Troubleshooting
This guide covers the most common issues encountered when working with the Krateo Core Provider. Use Ctrl+F / Cmd+F to jump directly to your error.
Table of Contents​
- CompositionDefinition not becoming Ready
- Compositions failing to deploy
- Upgrade/Rollback failures
- Certificate Issues: Webhook Failure (core-provider ≥ 0.24.2)
- Certificate Issues: Mutating Webhook (core-provider < 0.24.2)

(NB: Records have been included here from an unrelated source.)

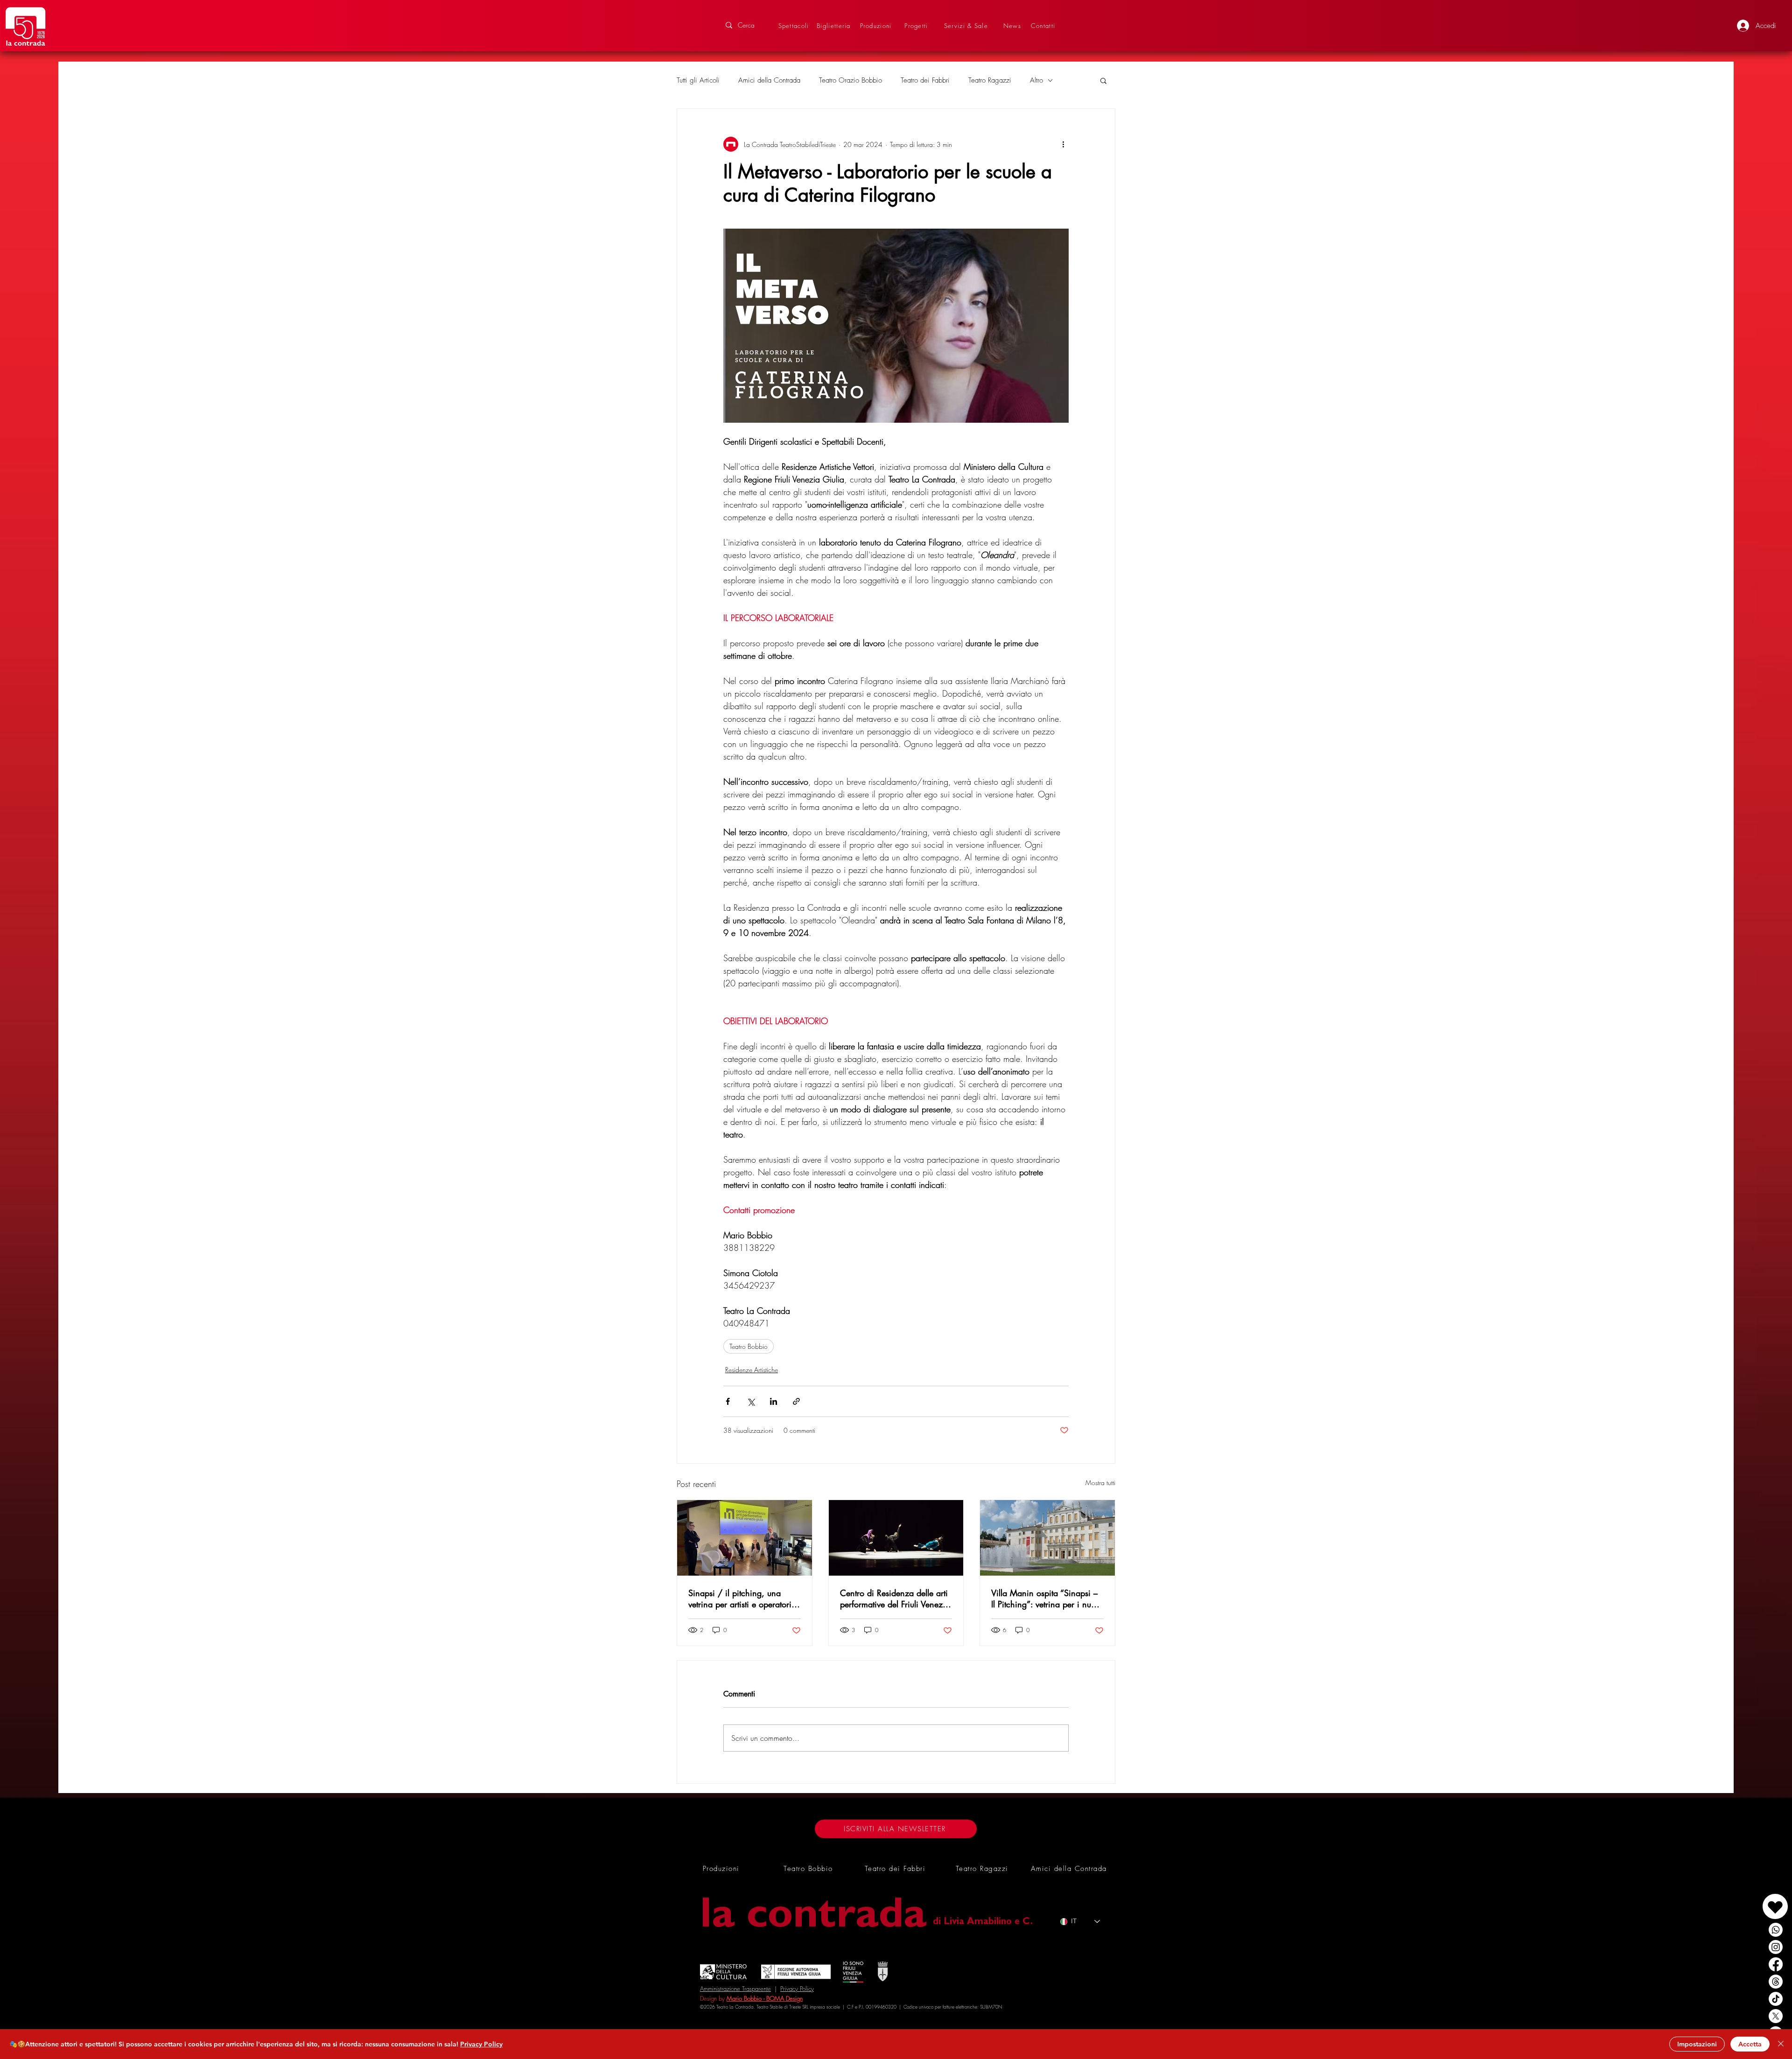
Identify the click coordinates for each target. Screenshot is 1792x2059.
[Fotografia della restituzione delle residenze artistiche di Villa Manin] (896, 1538)
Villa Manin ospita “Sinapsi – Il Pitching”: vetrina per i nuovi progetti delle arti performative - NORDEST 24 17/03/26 (1046, 1598)
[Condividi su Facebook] (727, 1401)
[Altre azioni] (1063, 144)
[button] (1103, 80)
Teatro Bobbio (748, 1346)
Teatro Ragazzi (989, 80)
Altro (1036, 80)
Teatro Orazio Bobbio (850, 80)
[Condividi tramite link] (796, 1401)
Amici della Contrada (769, 80)
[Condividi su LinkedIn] (773, 1401)
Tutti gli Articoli (698, 80)
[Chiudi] (1780, 2044)
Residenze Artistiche (751, 1369)
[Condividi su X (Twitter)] (750, 1401)
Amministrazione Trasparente (735, 1988)
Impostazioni (1697, 2044)
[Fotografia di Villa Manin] (1047, 1538)
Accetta (1750, 2044)
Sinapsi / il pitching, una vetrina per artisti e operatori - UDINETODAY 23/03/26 (742, 1598)
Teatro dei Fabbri (925, 80)
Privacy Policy (797, 1988)
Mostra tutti (1100, 1482)
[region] (1753, 1897)
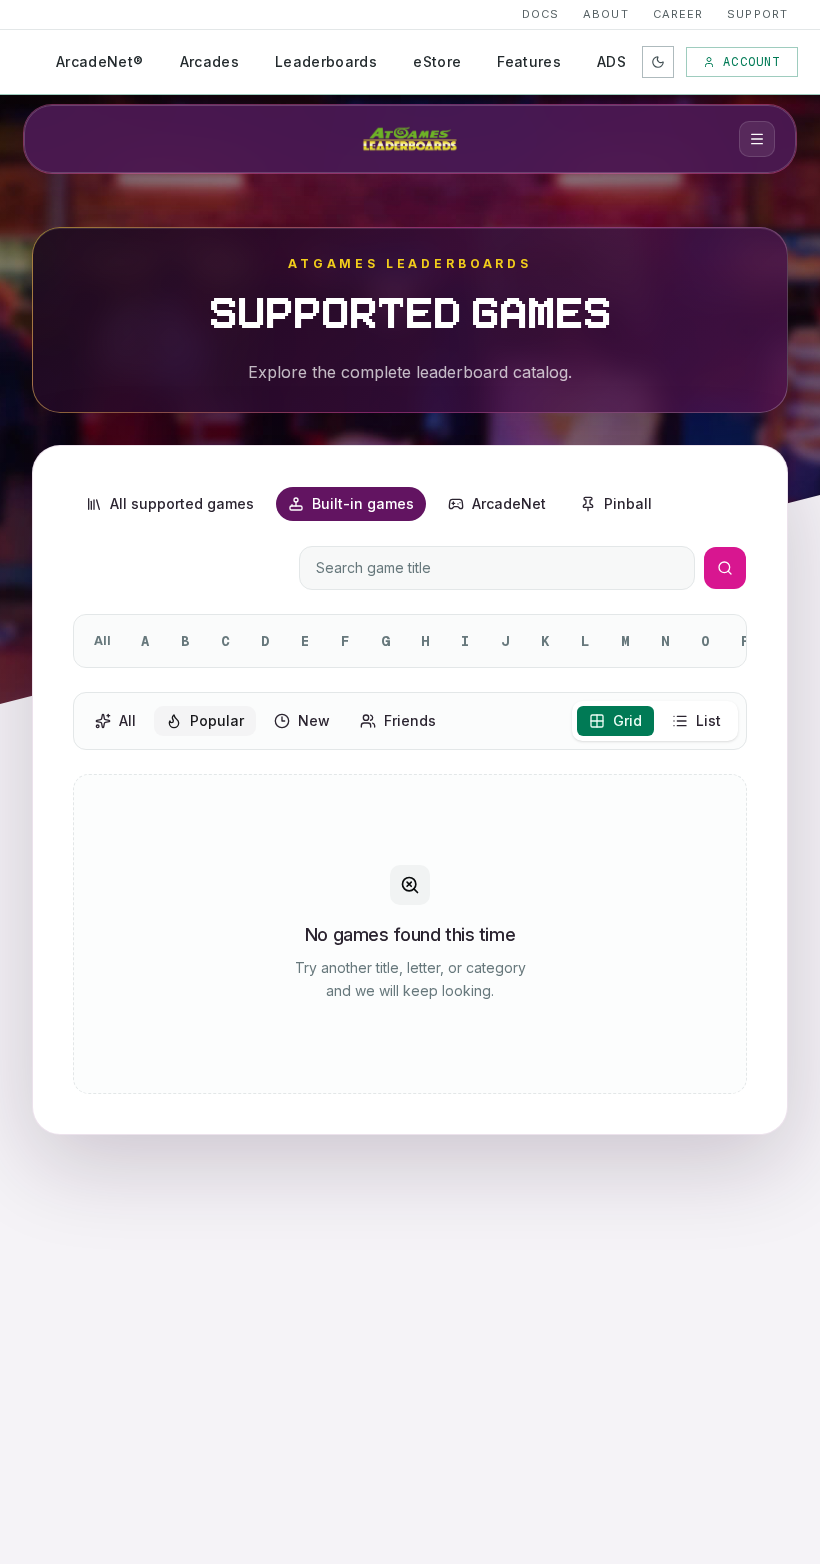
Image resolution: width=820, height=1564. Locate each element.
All (102, 640)
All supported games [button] (182, 503)
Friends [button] (410, 720)
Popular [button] (217, 720)
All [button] (127, 720)
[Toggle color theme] (658, 62)
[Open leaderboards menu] (757, 139)
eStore (437, 61)
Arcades (209, 61)
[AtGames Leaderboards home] (410, 139)
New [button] (314, 720)
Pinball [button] (628, 503)
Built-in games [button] (363, 503)
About (606, 14)
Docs (540, 14)
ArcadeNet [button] (509, 503)
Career (678, 14)
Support (757, 14)
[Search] (725, 568)
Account (751, 62)
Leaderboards (326, 61)
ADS (611, 61)
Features (529, 61)
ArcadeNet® (100, 61)
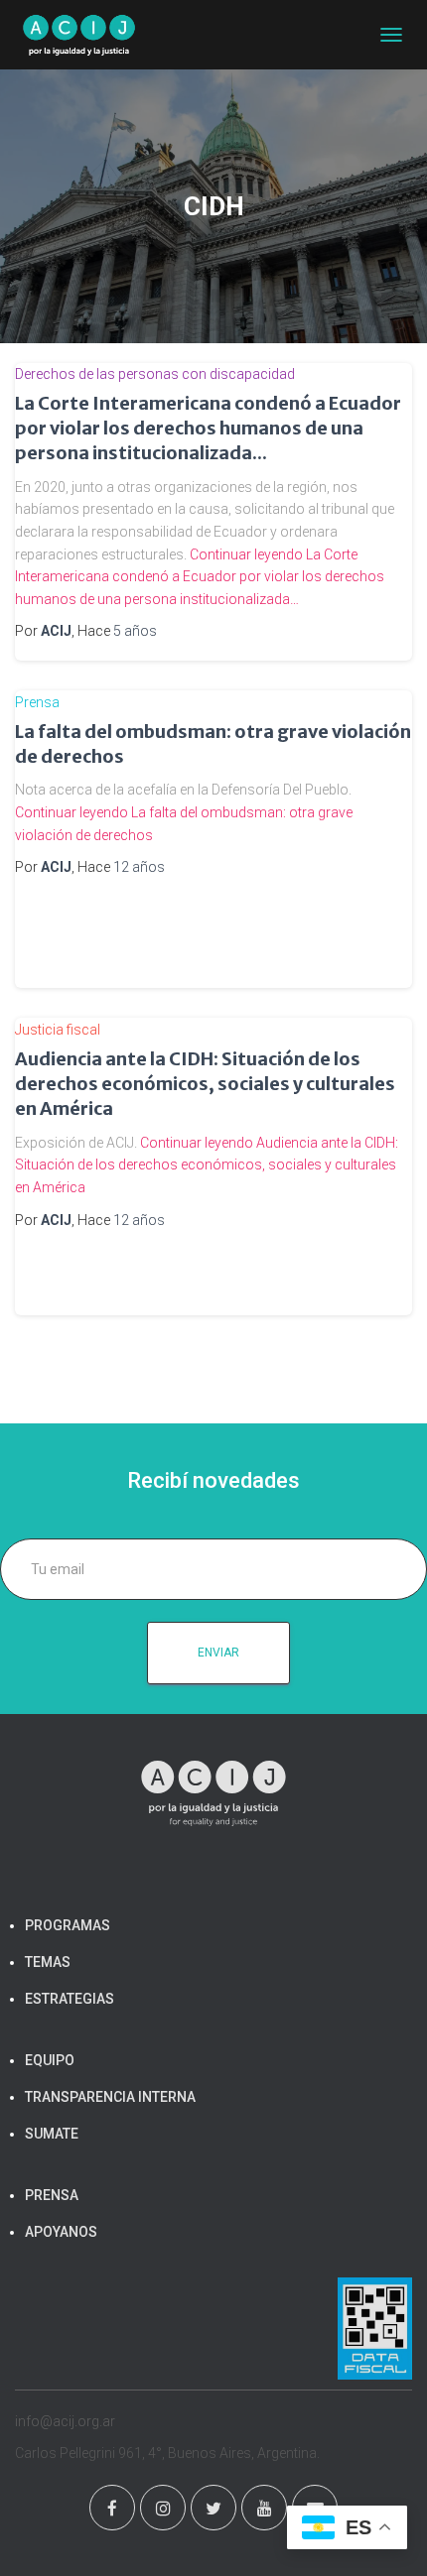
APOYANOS (61, 2232)
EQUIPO (49, 2060)
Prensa (37, 702)
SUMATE (51, 2134)
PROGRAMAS (67, 1925)
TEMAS (48, 1962)
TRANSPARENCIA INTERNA (110, 2097)
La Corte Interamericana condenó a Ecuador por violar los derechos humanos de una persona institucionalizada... (208, 428)
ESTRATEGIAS (69, 1999)
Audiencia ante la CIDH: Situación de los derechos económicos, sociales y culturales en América (205, 1083)
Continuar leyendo (199, 577)
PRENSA (51, 2195)
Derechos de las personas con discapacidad (155, 374)
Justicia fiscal (57, 1030)
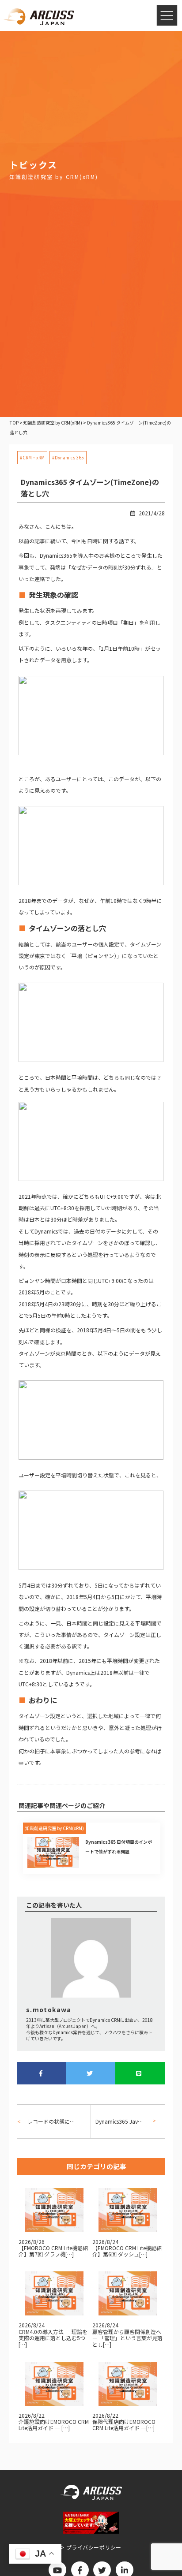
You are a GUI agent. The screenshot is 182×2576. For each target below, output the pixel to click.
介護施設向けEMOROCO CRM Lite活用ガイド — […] (54, 2424)
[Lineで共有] (139, 2073)
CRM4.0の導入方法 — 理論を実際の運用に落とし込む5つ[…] (53, 2338)
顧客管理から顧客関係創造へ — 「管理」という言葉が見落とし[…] (127, 2338)
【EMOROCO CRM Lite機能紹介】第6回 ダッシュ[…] (127, 2251)
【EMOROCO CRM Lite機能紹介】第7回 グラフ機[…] (53, 2251)
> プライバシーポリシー (91, 2547)
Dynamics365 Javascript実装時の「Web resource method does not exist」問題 (122, 2121)
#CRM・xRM (32, 457)
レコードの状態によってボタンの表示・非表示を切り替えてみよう (51, 2121)
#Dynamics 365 (68, 457)
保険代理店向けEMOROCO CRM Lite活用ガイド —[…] (123, 2424)
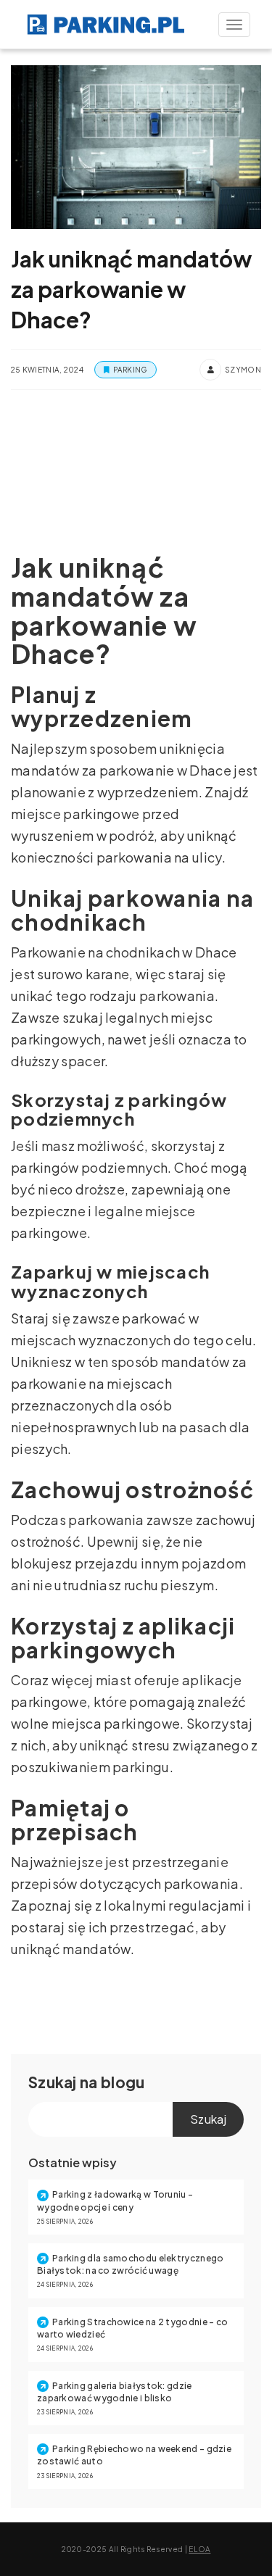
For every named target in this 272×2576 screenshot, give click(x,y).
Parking (130, 369)
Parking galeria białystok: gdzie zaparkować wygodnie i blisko (114, 2391)
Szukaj (52, 2082)
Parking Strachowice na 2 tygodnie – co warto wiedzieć (132, 2328)
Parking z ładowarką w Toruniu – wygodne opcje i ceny (115, 2200)
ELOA (199, 2549)
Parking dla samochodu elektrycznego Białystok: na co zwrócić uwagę (130, 2264)
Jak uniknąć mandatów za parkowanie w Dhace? (131, 289)
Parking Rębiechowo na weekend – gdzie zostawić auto (134, 2455)
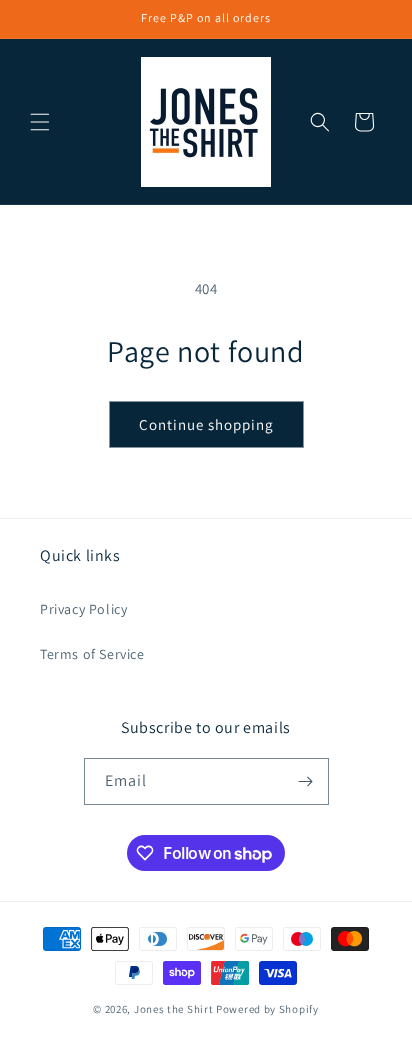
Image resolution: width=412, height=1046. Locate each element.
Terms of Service (92, 654)
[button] (40, 122)
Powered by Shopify (267, 1009)
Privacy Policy (83, 609)
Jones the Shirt (174, 1009)
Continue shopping (206, 424)
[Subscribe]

- Certificate Issues: Conversion Webhook
- Error: invalid group/version "vacuum"
- General Diagnostic Tools
- Common Solutions
1. CompositionDefinition not becoming Ready​
Symptoms:
- CompositionDefinition remains in "Not Ready" state
- No corresponding CDC pod is created
- CRD is not generated
Diagnostic steps:
# Check status conditions
kubectl describe compositiondefinition <name> -n <namespace>
# Check Core Provider logs for chart download or CRD generation errors
kubectl logs -n krateo-system -l app=core-provider --tail=100
What to look for:
Status.Conditionsin the describe output — look for error messages- Chart download failures (network, wrong URL, missing credentials)
- Missing
values.schema.jsonin the chart
2. Compositions failing to deploy​
Symptoms:
- Composition resource stuck in "Not Ready" state
Diagnostic steps:
# Check status and events
kubectl describe githubscaffoldinglifecycles <name> -n <namespace>
# Check CDC logs
kubectl logs -n <namespace> -l app.kubernetes.io/name=githubscaffoldinglifecycles-controller
# Check ArgoCD application status (if applicable)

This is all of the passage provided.